Given entries
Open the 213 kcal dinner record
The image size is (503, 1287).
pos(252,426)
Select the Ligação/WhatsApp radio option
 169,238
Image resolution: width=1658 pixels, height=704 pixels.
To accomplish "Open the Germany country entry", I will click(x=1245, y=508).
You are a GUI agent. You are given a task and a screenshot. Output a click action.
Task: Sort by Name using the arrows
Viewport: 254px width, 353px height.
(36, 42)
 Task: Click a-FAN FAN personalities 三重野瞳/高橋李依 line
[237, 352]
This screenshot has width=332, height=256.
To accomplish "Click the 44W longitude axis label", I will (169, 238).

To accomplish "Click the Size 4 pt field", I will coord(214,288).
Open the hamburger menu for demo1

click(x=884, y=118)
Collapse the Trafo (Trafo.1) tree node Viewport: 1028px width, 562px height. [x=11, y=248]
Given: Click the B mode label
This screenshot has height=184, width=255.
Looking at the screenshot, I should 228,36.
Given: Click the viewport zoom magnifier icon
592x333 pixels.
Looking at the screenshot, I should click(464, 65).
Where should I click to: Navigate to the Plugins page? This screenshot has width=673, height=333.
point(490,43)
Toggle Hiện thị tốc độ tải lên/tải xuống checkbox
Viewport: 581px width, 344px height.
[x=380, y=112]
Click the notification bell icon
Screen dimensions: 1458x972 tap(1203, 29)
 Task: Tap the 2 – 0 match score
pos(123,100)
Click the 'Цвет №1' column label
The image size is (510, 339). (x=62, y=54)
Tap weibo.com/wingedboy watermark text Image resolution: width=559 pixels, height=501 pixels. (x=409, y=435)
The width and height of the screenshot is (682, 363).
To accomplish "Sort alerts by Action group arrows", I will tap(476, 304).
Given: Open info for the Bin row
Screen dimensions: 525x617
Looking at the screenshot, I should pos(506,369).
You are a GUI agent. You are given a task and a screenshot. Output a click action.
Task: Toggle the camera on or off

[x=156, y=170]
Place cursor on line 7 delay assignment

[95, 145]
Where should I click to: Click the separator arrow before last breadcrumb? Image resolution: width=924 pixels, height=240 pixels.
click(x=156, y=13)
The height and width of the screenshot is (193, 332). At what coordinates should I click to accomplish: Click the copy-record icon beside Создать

Activity
Pull out all lines from the entries above that include the word "accomplish".

Reply to the task
To accomplish "Open the Germany country entry", I will click(x=1245, y=508).
To accomplish "Click the 44W longitude axis label", I will (169, 238).
To accomplish "Click the Size 4 pt field", I will coord(214,288).
To accomplish "Sort alerts by Action group arrows", I will tap(476, 304).
The height and width of the screenshot is (193, 332). At what coordinates should I click to accomplish: Click the copy-record icon beside Создать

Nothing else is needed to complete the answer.